### [What you should do]
Exactly as they appear, copy the lines from the start of the entries below to the line containing "Bulletin Briefs (708, 843)", both ends included.

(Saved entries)
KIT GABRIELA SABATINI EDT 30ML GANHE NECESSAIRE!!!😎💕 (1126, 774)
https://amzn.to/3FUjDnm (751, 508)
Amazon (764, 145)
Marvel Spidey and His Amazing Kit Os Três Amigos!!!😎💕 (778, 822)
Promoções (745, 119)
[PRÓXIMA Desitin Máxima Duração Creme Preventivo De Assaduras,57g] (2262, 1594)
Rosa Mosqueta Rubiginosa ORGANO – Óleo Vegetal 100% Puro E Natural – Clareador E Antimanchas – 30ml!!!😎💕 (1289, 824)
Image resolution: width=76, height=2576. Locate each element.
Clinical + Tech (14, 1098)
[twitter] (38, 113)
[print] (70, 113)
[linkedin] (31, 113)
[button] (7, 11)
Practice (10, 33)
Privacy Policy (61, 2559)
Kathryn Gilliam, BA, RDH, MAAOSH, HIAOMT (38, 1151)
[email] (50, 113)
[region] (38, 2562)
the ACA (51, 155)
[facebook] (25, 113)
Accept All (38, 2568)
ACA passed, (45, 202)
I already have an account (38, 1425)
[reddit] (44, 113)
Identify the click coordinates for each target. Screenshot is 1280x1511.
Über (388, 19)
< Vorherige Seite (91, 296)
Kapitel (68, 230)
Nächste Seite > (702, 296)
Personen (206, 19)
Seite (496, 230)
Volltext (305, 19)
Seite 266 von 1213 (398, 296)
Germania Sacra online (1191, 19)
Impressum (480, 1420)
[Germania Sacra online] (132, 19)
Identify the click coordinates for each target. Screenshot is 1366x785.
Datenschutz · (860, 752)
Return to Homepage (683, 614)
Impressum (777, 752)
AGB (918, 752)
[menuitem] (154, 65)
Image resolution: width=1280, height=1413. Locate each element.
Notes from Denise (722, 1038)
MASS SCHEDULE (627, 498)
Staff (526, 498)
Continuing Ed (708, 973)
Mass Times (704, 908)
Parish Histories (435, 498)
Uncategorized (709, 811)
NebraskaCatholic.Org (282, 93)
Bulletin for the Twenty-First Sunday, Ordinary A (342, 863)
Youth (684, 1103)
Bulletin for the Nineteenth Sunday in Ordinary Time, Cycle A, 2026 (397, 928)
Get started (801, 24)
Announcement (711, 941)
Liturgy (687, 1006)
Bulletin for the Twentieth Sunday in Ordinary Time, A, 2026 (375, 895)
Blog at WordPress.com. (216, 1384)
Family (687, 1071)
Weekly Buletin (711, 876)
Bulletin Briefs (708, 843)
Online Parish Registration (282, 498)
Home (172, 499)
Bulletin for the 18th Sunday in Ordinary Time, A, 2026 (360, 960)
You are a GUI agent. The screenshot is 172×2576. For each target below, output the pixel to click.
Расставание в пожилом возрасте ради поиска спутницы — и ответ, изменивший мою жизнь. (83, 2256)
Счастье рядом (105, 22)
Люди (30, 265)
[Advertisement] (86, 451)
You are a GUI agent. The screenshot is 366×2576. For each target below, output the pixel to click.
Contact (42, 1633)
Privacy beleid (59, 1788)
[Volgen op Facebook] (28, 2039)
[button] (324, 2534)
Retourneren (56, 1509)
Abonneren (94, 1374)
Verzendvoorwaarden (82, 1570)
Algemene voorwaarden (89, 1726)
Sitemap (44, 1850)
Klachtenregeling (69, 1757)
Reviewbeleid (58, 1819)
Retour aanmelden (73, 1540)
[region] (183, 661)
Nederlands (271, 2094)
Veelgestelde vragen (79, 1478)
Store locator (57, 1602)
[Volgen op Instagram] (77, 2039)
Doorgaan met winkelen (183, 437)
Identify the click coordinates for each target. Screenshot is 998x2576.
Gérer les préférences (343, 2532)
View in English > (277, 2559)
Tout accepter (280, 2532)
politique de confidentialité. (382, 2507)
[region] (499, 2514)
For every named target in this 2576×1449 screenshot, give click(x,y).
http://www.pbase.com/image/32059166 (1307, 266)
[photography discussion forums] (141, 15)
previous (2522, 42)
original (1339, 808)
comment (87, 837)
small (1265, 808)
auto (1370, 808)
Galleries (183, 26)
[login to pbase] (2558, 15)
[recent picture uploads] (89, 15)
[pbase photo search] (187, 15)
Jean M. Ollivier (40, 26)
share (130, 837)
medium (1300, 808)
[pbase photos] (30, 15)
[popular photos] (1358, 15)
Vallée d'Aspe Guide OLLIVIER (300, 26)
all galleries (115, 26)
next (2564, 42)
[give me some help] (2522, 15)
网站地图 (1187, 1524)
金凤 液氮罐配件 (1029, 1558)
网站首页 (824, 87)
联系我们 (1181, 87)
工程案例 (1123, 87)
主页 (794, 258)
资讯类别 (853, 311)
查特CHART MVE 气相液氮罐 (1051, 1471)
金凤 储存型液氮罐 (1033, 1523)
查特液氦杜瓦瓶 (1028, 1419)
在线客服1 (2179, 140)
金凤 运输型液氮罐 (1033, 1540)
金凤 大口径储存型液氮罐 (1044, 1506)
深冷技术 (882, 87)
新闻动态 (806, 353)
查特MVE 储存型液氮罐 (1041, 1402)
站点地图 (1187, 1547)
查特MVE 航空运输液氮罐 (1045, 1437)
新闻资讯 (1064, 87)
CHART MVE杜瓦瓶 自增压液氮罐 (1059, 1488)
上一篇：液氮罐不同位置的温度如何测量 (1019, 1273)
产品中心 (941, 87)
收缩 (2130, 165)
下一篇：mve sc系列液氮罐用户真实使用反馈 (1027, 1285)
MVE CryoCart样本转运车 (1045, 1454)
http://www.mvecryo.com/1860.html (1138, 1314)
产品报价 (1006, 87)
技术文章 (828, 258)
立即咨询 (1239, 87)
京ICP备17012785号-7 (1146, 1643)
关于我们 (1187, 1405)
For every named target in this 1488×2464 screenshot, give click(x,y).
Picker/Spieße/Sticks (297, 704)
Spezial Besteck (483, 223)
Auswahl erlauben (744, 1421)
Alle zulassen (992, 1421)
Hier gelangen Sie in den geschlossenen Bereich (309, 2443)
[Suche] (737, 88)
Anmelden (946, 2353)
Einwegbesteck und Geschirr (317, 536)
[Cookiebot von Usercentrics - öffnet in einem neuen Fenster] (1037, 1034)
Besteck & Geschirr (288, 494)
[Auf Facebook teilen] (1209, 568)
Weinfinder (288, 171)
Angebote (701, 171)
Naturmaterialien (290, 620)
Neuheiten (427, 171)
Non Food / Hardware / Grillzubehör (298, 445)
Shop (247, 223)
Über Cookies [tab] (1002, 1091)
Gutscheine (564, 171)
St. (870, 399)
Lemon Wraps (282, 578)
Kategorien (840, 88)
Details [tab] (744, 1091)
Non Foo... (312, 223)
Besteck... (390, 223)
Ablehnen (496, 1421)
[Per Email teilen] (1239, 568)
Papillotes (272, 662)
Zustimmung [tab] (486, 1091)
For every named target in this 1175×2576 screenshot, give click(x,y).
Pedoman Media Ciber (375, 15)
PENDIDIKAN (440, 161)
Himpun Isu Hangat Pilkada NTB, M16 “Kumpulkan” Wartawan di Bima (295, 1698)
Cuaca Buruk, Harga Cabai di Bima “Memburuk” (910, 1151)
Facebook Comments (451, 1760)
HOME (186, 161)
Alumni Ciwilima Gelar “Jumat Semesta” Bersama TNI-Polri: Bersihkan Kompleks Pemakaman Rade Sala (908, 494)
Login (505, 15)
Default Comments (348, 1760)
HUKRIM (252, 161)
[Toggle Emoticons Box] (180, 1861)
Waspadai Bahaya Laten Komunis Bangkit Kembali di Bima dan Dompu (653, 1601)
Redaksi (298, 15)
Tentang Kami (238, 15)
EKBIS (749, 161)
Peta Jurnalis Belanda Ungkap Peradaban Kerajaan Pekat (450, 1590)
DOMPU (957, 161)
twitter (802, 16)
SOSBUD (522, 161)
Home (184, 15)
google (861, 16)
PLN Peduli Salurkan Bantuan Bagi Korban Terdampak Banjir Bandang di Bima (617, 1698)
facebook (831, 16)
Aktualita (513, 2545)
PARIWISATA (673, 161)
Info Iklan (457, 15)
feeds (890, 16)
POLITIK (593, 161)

### [Exercise result]
KIT GABRIELA SABATINI EDT 30ML GANHE NECESSAIRE!!!😎💕 (1126, 774)
https://amzn.to/3FUjDnm (751, 508)
Amazon (764, 145)
Marvel Spidey and His Amazing Kit Os Três Amigos!!!😎💕 (778, 822)
Promoções (745, 119)
[PRÓXIMA Desitin Máxima Duração Creme Preventivo De Assaduras,57g] (2262, 1594)
Rosa Mosqueta Rubiginosa ORGANO – Óleo Vegetal 100% Puro E Natural – Clareador E Antimanchas – 30ml!!!😎💕 (1289, 824)
Image resolution: width=76, height=2576. Locate each element.
Clinical + Tech (14, 1098)
[twitter] (38, 113)
[print] (70, 113)
[linkedin] (31, 113)
[button] (7, 11)
Practice (10, 33)
Privacy Policy (61, 2559)
Kathryn Gilliam, BA, RDH, MAAOSH, HIAOMT (38, 1151)
[email] (50, 113)
[region] (38, 2562)
the ACA (51, 155)
[facebook] (25, 113)
Accept All (38, 2568)
ACA passed, (45, 202)
I already have an account (38, 1425)
[reddit] (44, 113)
Identify the click coordinates for each target. Screenshot is 1280x1511.
Über (388, 19)
< Vorherige Seite (91, 296)
Kapitel (68, 230)
Nächste Seite > (702, 296)
Personen (206, 19)
Seite (496, 230)
Volltext (305, 19)
Seite 266 von 1213 (398, 296)
Germania Sacra online (1191, 19)
Impressum (480, 1420)
[Germania Sacra online] (132, 19)
Identify the click coordinates for each target. Screenshot is 1366x785.
Datenschutz · (860, 752)
Return to Homepage (683, 614)
Impressum (777, 752)
AGB (918, 752)
[menuitem] (154, 65)
Image resolution: width=1280, height=1413. Locate each element.
Notes from Denise (722, 1038)
MASS SCHEDULE (627, 498)
Staff (526, 498)
Continuing Ed (708, 973)
Mass Times (704, 908)
Parish Histories (435, 498)
Uncategorized (709, 811)
NebraskaCatholic.Org (282, 93)
Bulletin for the Twenty-First Sunday, Ordinary A (342, 863)
Youth (684, 1103)
Bulletin for the Nineteenth Sunday in Ordinary Time, Cycle A, 2026 (397, 928)
Get started (801, 24)
Announcement (711, 941)
Liturgy (687, 1006)
Bulletin for the Twentieth Sunday in Ordinary Time, A, 2026 (375, 895)
Blog at WordPress.com. (216, 1384)
Family (687, 1071)
Weekly Buletin (711, 876)
Bulletin Briefs (708, 843)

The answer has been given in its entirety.